Yup I want to take advantage of the new age. I.e take pictures of some of the animals I will be chasing this fall. Ole timer


----------



## wyogoob (Sep 7, 2007)

DallanC said:


> This is worth a read:
> 
> http://utahwildlife.net/forum/1258697-post3.html
> 
> -DallanC


I don't have a spotting scope but I couldn't help but notice some birds below those goats in that second picture:


Black-Rosy Finches, cool:

.


----------



## blownsmok97 (Nov 8, 2009)

I just bought one of the zen-ray ed2 20-60x82 not too long ago. Haven't had it for long but I love it. Read lots of good reviews on it and decided to pull the trigger and am not disappointed at all. I was in the same boat and couldn't spend more than $1000. Camera land has the ed2 on sale for $800. Great price.

http://opticsthoughts.com/?page_id=101 
This guy is one of the go to guy's for testing and reviewing optics on opticstalk.com


----------



## swbuckmaster (Sep 14, 2007)

20x60x80 vortex has got to be one of the heaviest pieces of glass on the market. Sucks to high heck to pack! In fact all the big glass from all the manufactures are worthless when it comes to packing. You can scout all day with glass up to 30 power. I'd never buy a big scope unless it was staying in the truck or wheeler and then I still wouldn't because some tard would steal it. 

Sent from my SM-G900V using Tapatalk


----------



## hazmat (Apr 23, 2009)

swbuckmaster said:


> 20x60x80 vortex has got to be one of the heaviest pieces of glass on the market. Sucks to high heck to pack! In fact all the big glass from all the manufactures are worthless when it comes to packing. You can scout all day with glass up to 30 power.
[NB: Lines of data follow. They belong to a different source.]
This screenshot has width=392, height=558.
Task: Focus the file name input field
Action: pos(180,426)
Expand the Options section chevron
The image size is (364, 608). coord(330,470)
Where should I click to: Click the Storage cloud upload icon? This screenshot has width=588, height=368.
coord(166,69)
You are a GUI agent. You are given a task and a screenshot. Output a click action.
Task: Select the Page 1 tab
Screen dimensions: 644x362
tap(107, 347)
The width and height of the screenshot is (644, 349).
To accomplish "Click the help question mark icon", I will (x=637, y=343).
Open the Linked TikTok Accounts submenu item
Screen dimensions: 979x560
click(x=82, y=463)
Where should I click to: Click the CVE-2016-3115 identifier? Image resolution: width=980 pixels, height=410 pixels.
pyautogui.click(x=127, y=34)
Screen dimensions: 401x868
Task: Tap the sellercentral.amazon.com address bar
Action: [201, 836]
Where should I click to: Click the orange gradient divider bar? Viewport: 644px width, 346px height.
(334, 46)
I'd never buy a big scope unless it was staying in the truck or wheeler and then I still wouldn't because some tard would steal it.
> 
> Sent from my SM-G900V using Tapatalk


Thus why I plan on buying 15x binoculars to go along with my spotting scope


----------



## DallanC (Jan 13, 2009)

wyogoob said:


> I don't have a spotting scope but I couldn't help but notice some birds below those goats in that second picture:
> 
> Black-Rosy Finches, cool:
> 
> .


Totally thought you were going to link a picture of the elusive white tailed ptarmigan. Deer, Elk, Moose... all easy to find with basic optics. White Tailed Ptarmigan however need the clearest of optics.

-DallanC


----------



## Bax* (Dec 14, 2008)

Ive bought a few things from here:
http://www.eurooptic.com/vortex-spotting-scopes.aspx

Nice guys and quick to ship. Plus they have pretty much every brand you can think of.


----------



## Bob L. (Jan 11, 2015)

If it were me, I would be looking for a used Swaro. I have seen them sell used around $1250, but I am a green fan.


----------



## hazmat (Apr 23, 2009)

Bob L. said:


> If it were me, I would be looking for a used Swaro. I have seen them sell used around $1250, but I am a green fan.
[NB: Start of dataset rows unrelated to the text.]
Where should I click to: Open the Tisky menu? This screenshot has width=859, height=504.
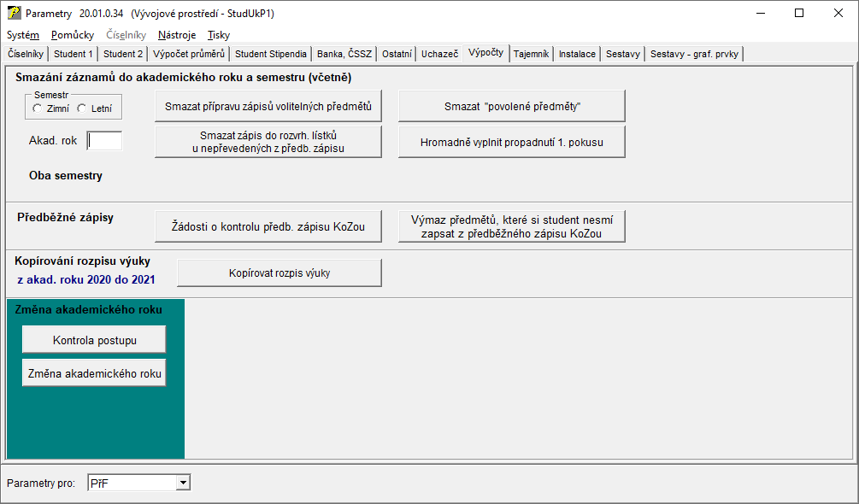coord(219,35)
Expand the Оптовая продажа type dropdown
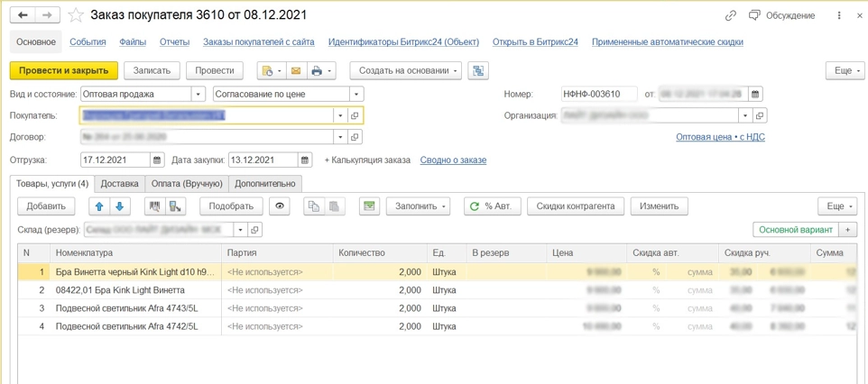The image size is (868, 384). point(198,94)
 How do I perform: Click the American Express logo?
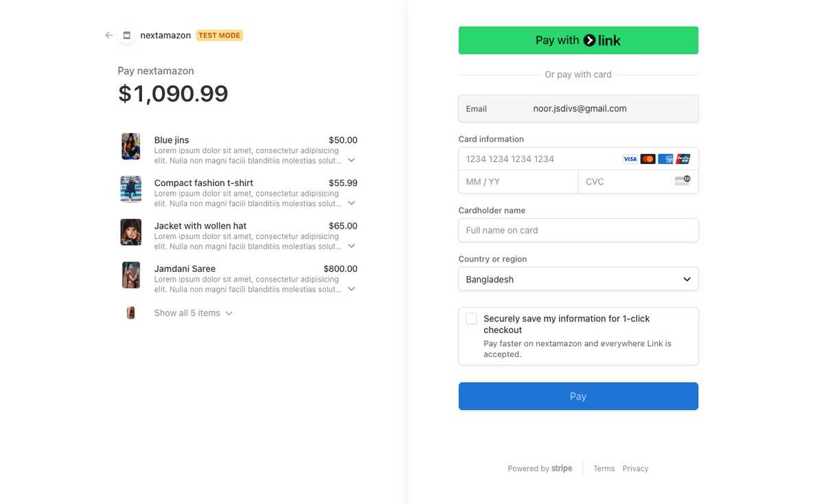click(x=665, y=159)
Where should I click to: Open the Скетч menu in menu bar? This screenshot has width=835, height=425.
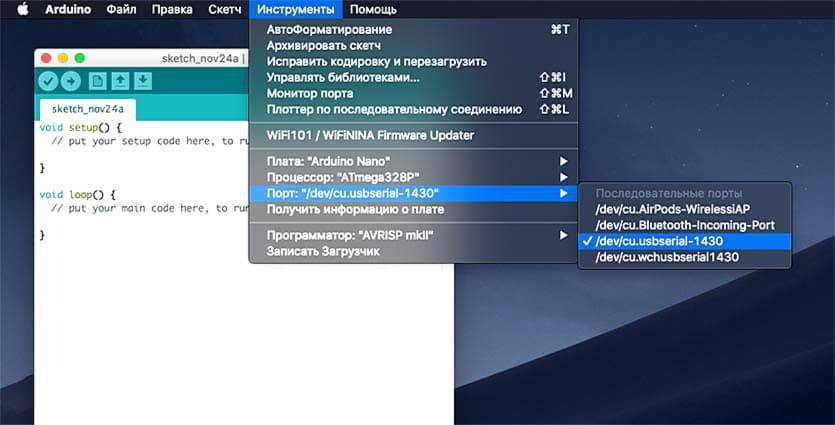pos(224,9)
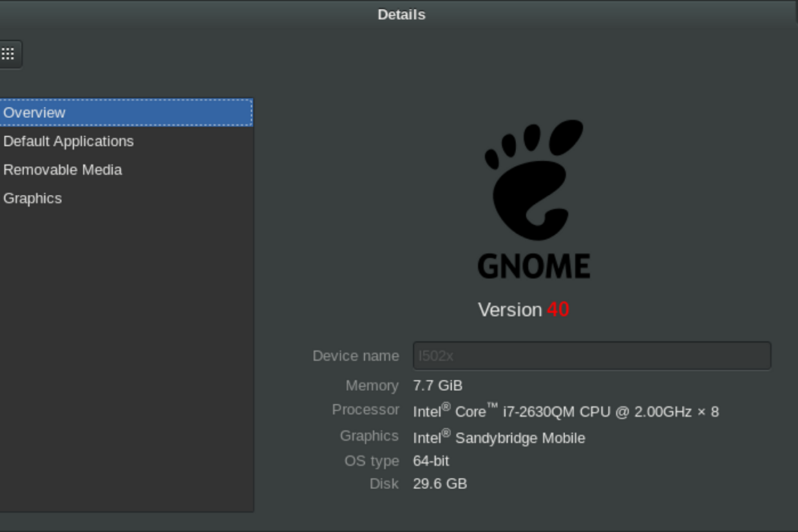
Task: Click the Memory label
Action: click(x=372, y=386)
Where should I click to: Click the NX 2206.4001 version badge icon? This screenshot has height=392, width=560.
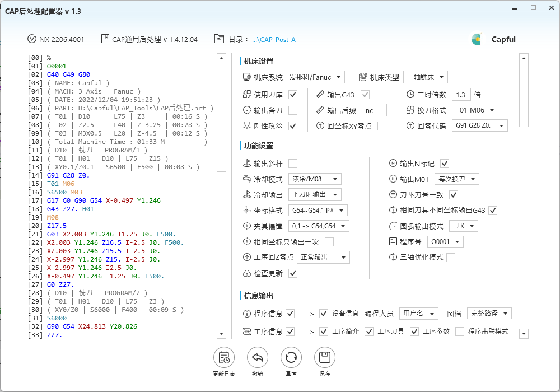[31, 39]
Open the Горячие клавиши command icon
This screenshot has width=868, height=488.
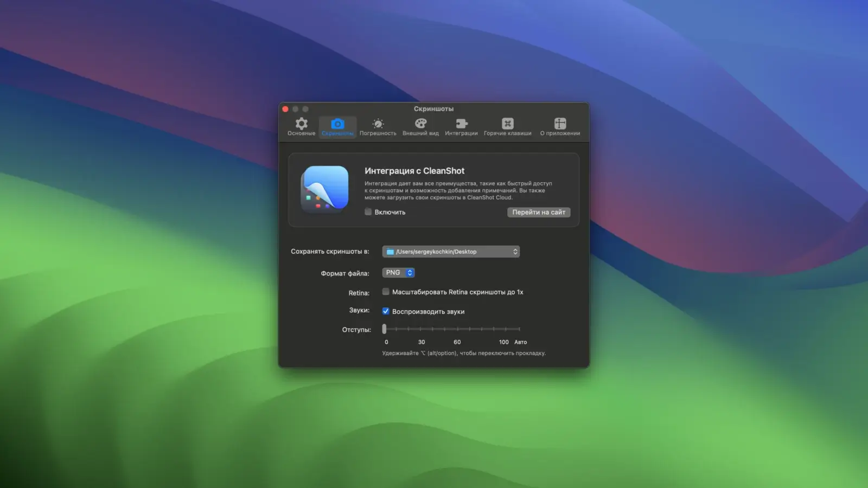click(x=507, y=124)
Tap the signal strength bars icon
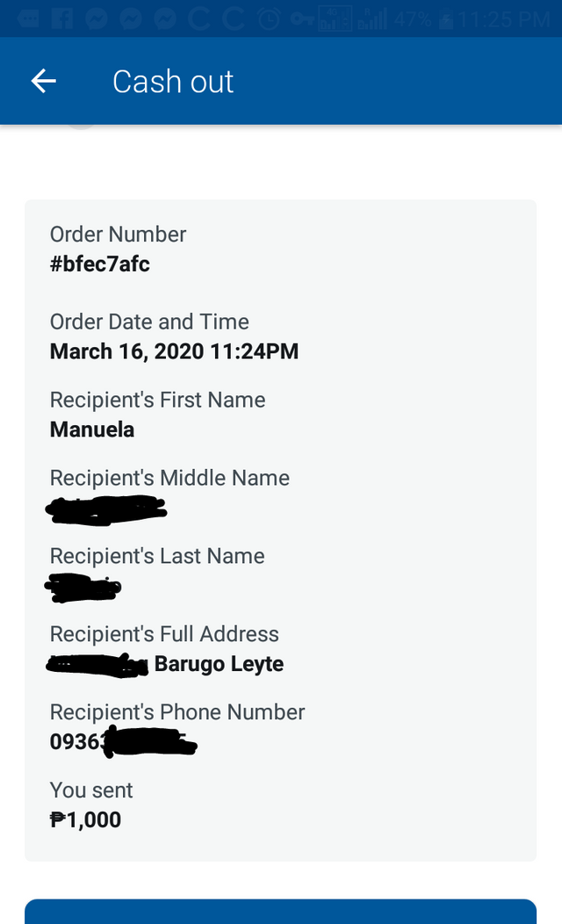This screenshot has width=562, height=924. [x=372, y=18]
I have figured out Swarovski guys are extremely loyal to the product with merit the ones I have looked through are awesome


----------



## Dahlmer (Sep 12, 2007)

swbuckmaster said:


> 20x60x80 vortex has got to be one of the heaviest pieces of glass on the market. Sucks to high heck to pack! In fact all the big glass from all the manufactures are worthless when it comes to packing. You can scout all day with glass up to 30 power. I'd never buy a big scope unless it was staying in the truck or wheeler and then I still wouldn't because some tard would steal it.
> 
> Sent from my SM-G900V using Tapatalk


 This!!!

Any 65mm or bigger objective lens is going to cost you 3.5-4 lbs. You'll need at least another 2.5-3 lbs. dedicated to a tripod that is sturdy enough to hold it. That will require a backpack with more capacity thus more weight as well. You will likely be over 10 lbs. with nothing but glass and that doesn't include binos.

The reality is if I can throw my spotting scope in my saddlebag and stay close to my horse it is with me. If not, I usually only carry it for a day or two before I abandon it.
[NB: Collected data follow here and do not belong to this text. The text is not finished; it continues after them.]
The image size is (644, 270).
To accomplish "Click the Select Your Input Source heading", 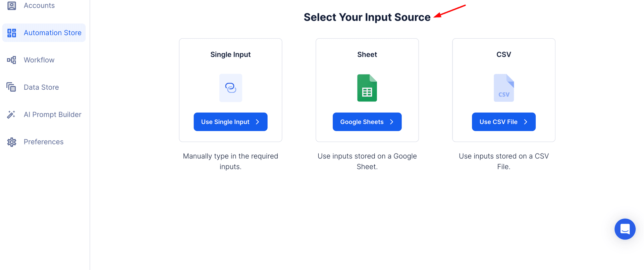I will pos(367,17).
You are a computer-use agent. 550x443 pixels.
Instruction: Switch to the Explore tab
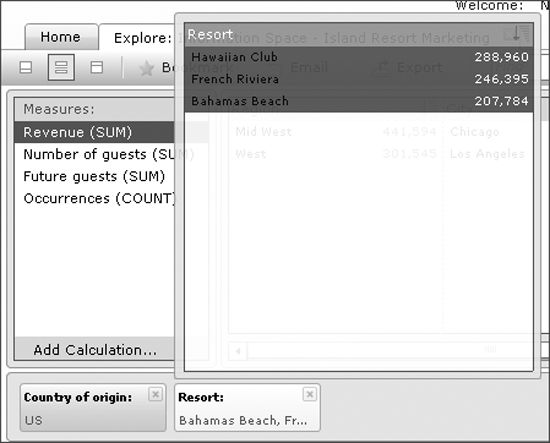pos(143,38)
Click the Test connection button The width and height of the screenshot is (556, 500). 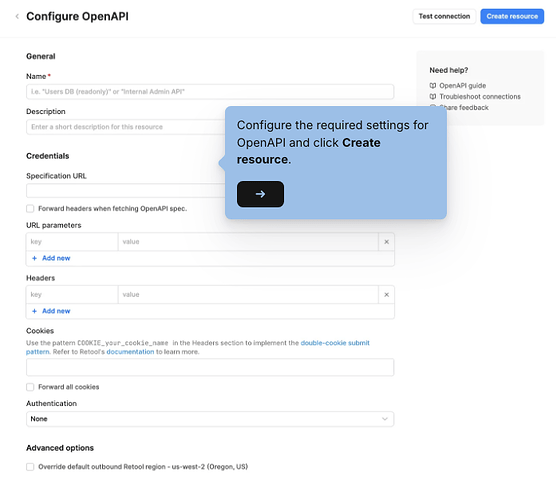(444, 16)
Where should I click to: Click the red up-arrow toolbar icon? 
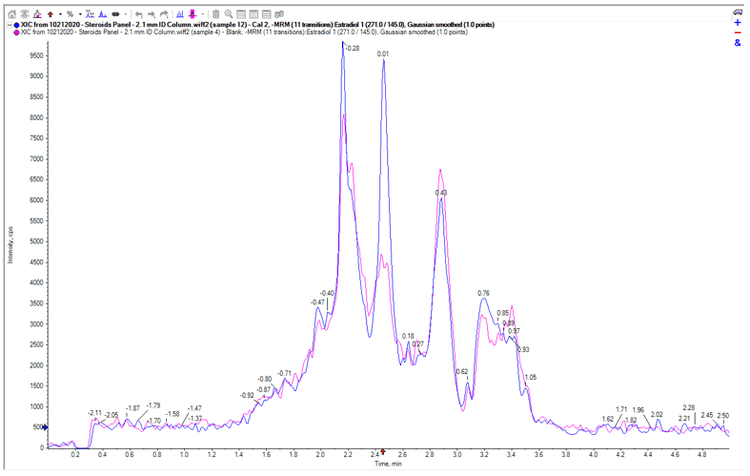pos(50,14)
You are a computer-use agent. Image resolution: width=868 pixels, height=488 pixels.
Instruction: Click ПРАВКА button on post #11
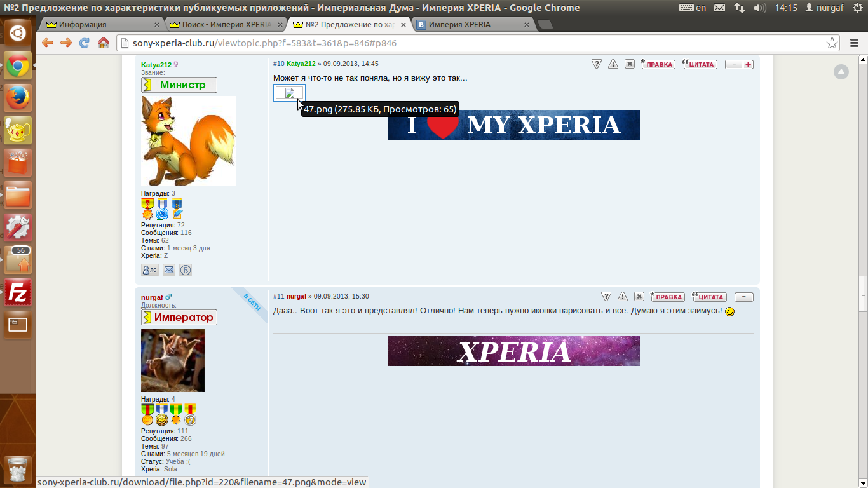tap(667, 297)
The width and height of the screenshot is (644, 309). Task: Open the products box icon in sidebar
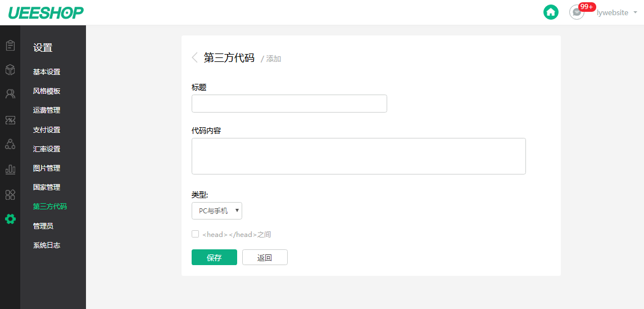(x=10, y=70)
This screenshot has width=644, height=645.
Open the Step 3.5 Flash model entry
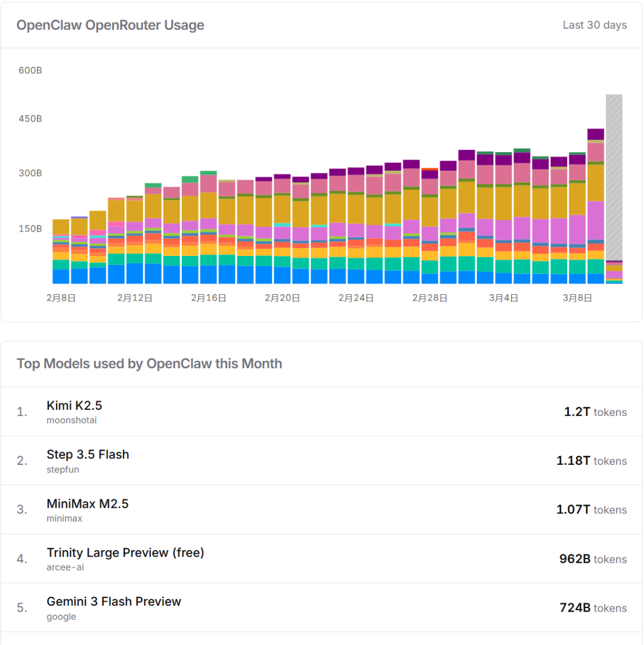(88, 455)
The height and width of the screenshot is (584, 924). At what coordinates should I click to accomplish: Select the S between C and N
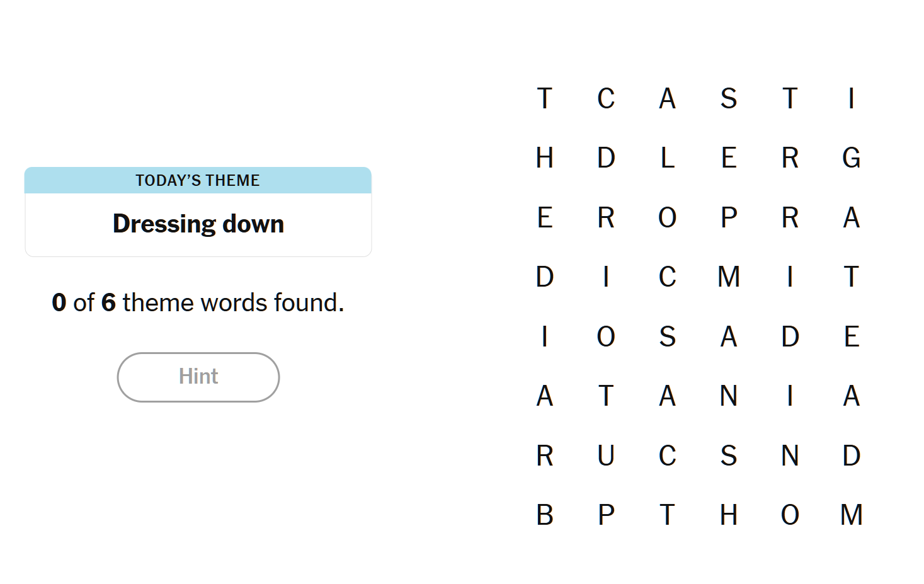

In my opinion anything over 45x is a waste, probably 30x. Heat waves will make anything above that unusable 90% of the time. I would recommend going smaller and lightweight...that way it will be with you when you need it.


----------



## swbuckmaster (Sep 14, 2007)

15 power binos are also over kill and heavy. Lighter weight 10 or 8 power will do anything you want to do. I prefer 10 though and did everything with 8 power for years. 

Sent from my SM-G900V using Tapatalk


----------



## Bob L. (Jan 11, 2015)

hazmat said:


> I have figured out Swarovski guys are extremely loyal to the product with merit the ones I have looked through are awesome


My story $1200 was a TON OF MONEY to me to buy some 10x42 SLC 12 years ago. I have used them so much and they are great glass and they are the old ones. I actually feel like I am a decent glasser from the use. I feel like I could have them forever. My buddy has the Leica 10x42 rangefinding binos and I can tell he likes mine better hehe.
So I think you are right, I have some loyalty there and didnt even realize it lol.
Anyway I love my binos and will have them until I forget them on the top of a truck in the middle of no where.
I hope you find what you are looking for, bud.
Bob


----------



## Vanilla (Dec 11, 2009)

I thought I had responded to this, but I guess I didn't hit save. 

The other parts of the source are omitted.